Two beaches at Moraine State Park are open for swimming daily, Memorial Day weekend through Labor Day weekend from 11:00am until 7:00pm. Pleasant Valley Beach on the south shore is a 1,200 foot (365 m) grass and sand beach. It has a paved path that leads into the water and a sand volleyball court is nearby. Lakeview Beach on the north shore is a 550 ft long sand beach. Each beach has a bathhouse with showers and a snack stand.

===Trails===
The trails at Moraine State Park are all open to hiking. Some are also open to equestrian, cross-country skiing, bicycles, and mountain bikes. The North Country Trail which begins near Lake Champlain in New York passes through the park on its way to Lake Sakakawea in North Dakota. The Butler chapter of the North Country Trail Association maintains the Davis Hollow Cabin, a historic settler's cabin that hikers stop at to sleep and eat.

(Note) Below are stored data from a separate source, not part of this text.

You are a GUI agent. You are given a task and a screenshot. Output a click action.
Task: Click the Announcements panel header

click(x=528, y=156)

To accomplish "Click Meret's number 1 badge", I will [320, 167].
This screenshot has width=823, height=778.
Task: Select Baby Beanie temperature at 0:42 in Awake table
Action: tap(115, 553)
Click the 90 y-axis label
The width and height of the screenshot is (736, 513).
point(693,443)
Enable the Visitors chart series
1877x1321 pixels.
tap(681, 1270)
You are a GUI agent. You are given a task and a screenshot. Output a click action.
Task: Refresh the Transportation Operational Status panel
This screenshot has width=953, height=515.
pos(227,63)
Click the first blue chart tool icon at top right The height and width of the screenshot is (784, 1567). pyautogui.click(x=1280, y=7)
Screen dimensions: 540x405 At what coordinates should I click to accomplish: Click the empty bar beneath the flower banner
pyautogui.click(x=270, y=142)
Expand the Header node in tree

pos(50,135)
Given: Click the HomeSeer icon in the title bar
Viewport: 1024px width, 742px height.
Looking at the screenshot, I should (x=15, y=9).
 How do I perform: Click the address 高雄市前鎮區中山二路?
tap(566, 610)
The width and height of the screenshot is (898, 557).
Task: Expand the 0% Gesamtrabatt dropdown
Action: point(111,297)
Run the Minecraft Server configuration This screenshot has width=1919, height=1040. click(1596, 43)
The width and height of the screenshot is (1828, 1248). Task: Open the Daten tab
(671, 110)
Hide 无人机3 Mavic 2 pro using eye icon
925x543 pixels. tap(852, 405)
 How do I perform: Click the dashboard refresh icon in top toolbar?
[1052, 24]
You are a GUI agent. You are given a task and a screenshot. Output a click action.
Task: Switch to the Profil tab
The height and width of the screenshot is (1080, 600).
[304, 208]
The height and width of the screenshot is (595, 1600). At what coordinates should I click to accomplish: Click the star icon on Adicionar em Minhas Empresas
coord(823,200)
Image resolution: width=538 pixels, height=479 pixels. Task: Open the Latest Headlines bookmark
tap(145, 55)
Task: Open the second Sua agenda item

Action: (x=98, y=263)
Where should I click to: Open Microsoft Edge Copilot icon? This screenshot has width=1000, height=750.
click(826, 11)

- Hilltop Trail is a "moderate" hiking trail, 3.0 mi long. It is marked with green blazes. The trail begins and ends near the Bear Run Boat Launch. The trail is bumpy and grassy in sections before rising to steeper areas. It passes through different stages of forest regeneration, past bluebird houses and the remnants of a spring house. The trail is located on the South Shore,
- Sunken Garden Trail is a "moderate" hiking trail, 3.0 mi long. It is marked with pink blazes. The loop trail begins and ends near the Pleasant Valley Boat Launch. The trail passes through a large wetland area, a stand of White Pine, a small pond and along the edge of Lake Arthur. It is located on South Shore.
- Pleasant Valley Trail is an "easy" hiking trail, 2.6 mi long. It is marked with yellow blazes. Pleasant Valley Trail passes over hills and through valleys on the South Shore of Lake Arthur.
- Wyggeston Trail is a "moderate" to "difficult" hiking trail, 4.5 mi long. It is marked with orange blazes. The trail begins just west of Pennsylvania Route 528 on Christley Road and ends at Old Route 422. The trail is rough and rocky and passes through an undeveloped part of the park that includes historic remnants of an old house foundation, stone fences, and a historic oil pump house.
- Glacier Ridge Trail is a "difficult" hiking trail, 14 mi long. It is part of the North Country Trail and is marked with blue blazes. Glacier Ridge Trail connects Moraine State Park with the Jennings Environmental Education Center via the North Shore.
- Five Points Trail is an "easy" hiking trail, 1.5 mi long. It is marked with light green blazes and is near Lakeview Beach and the cabins on the North Shore.

===Cemeteries===
Being a man-made lake, several properties were purchased by the government for the creation of the lake. Some of these properties contained burial plots. The most famous of these plots is Snyder Cemetery. The cemetery is known for its frequent hauntings that have been perceived by many different people. Other cemeteries in the area include: Davis Cemetery, Shaffer Cemetery, McCandless Cemetery, Robertson Cemetery, Horse Cemetery and many others.

===Staying overnight===
Guests interested in staying overnight at Moraine State Park have three options. A limited number of guests may use a shelter on the North Country Trail that is available on a reservation basis. Organized large groups, such as Boy Scouts can use one of two large group tenting area. Both areas lack showers, but they do have picnic tables, cooking grills and fresh water. There are eleven modern cabins available to rent at Moraine State Park. They are heated with electricity and sleep up to six people in two bedrooms. The cabins also have modern bathrooms, kitchens, a dining/living area and a dock on Lake Arthur. Renters need to bring their own bed linens, towels, cookware and tableware.

===Winter recreation===
Moraine State Park is open year-round, and it stays busy with visitors during the winter months. Pleasant Valley and Sunken Garden Trails are part of a larger network of trails open for cross-country skiing. There are approximately 20 mi of trails open to snowmobiling. Sledding is a very popular activity on the south shore near the Pleasant View Picnic Area. A section of Lake Arthur, near the Pleasant Valley Day Use Area is maintained for ice skating.